Direction 1.
In the text about pushing clouds, swap "music" for "rhythm" and write out the part from "Everything is done" to "be the music." with that change.

We also push clouds around. Then we stand on one leg, push it out, then the other leg. But we don't go anywhere.  I can't tell if I'm pushing the clouds right or not; I can't see them.  I'm apparently the only one that can't see them, because everyone else is doing this with great enthusiasm.  I don't let that bother me either.

Sometimes, while doing things with our legs, we twirl our arms. At least, I twirl my arms; my wife appears to be doing some sort of smooth, silky ballet, performed with grace and elegance; what I do reminds me of hanging tobacco in barns to cure when I was a boy. No body accused me of dancing ballet then, nor are they likely to do so now.

Everything is done deliberately. There appears to be two speeds: slow, and real slow. I thought at first we were going slow so we could learn better, but I think the more we learn, the slower we are going. It might be the music.

Data provided.

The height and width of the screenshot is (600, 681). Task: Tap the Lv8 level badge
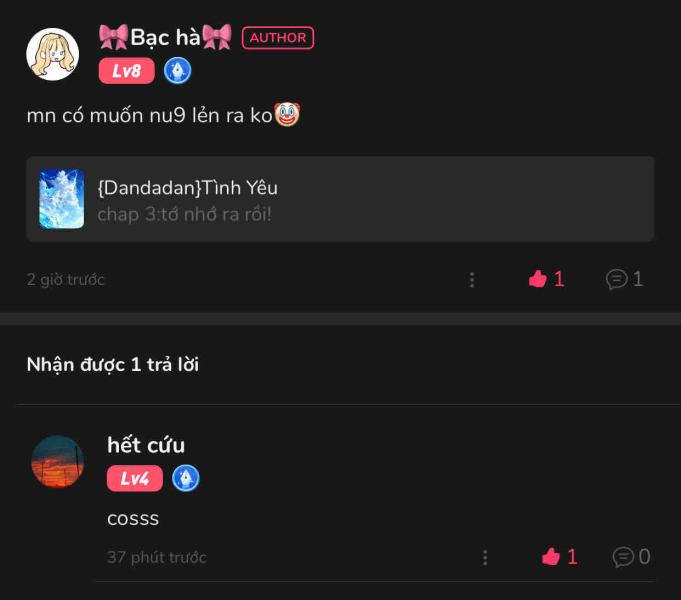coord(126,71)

...

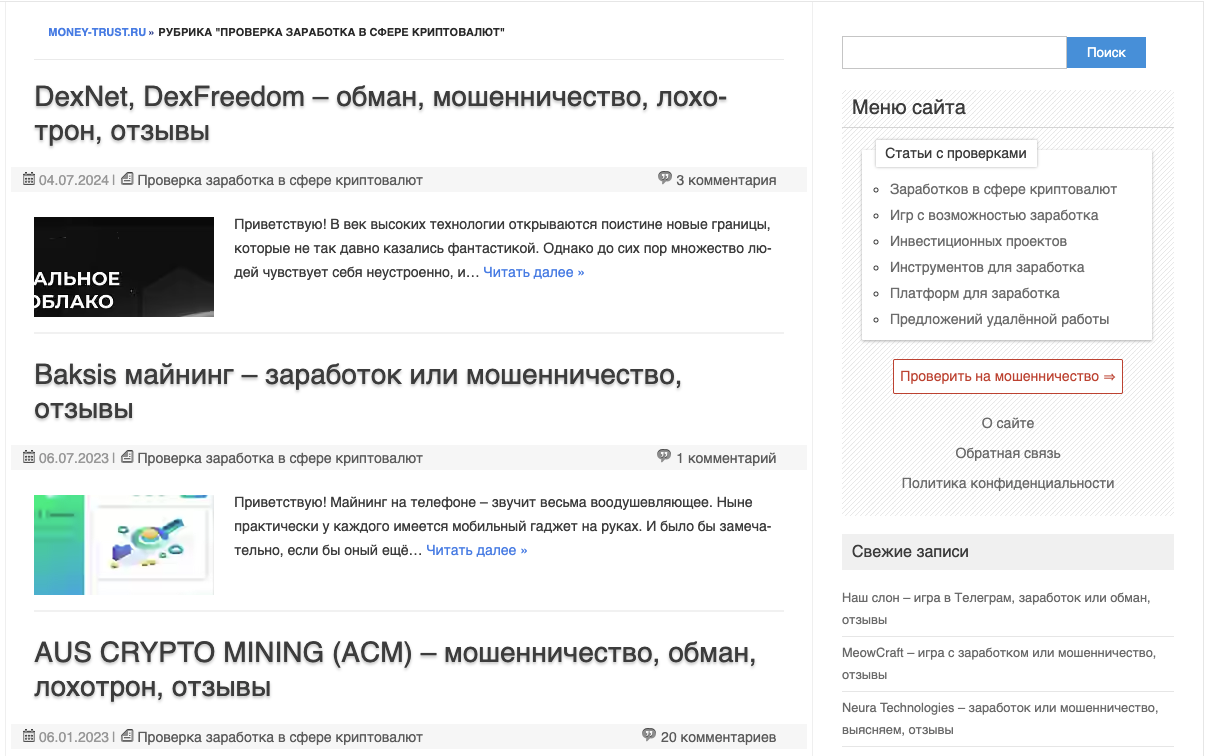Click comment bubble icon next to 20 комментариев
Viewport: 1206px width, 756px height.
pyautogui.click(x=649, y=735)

--

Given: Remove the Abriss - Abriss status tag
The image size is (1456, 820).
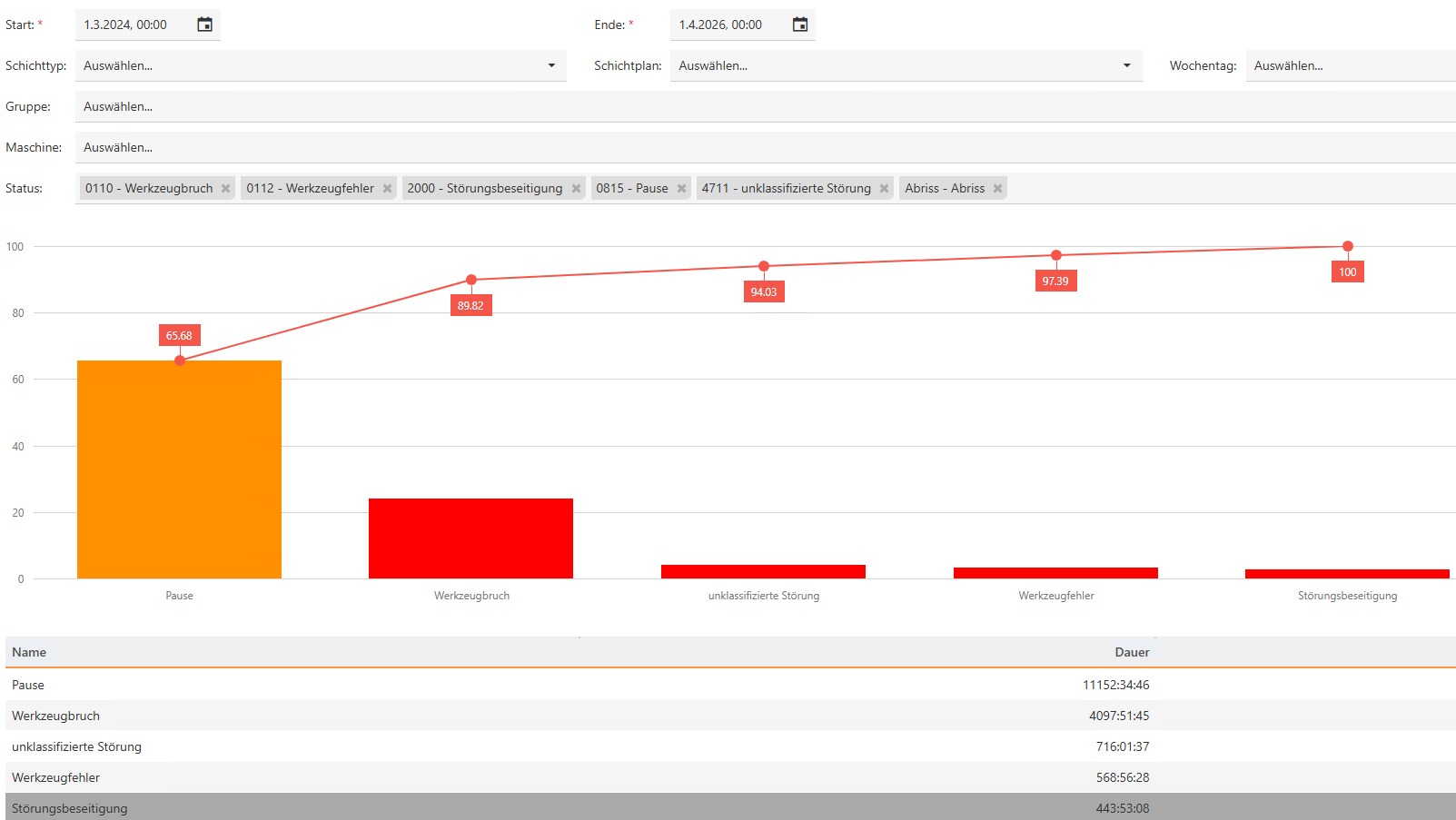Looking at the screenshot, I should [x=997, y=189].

Direction 2.
Restate word for word the records from the line with "Given: Remove the Abriss - Abriss status tag" to the line with "Looking at the". Leave the pictures out.

Written solution 1.
Everything is done deliberately. There appears to be two speeds: slow, and real slow. I thought at first we were going slow so we could learn better, but I think the more we learn, the slower we are going. It might be the rhythm.

Written solution 2.
Given: Remove the Abriss - Abriss status tag
The image size is (1456, 820).
Looking at the screenshot, I should [x=997, y=189].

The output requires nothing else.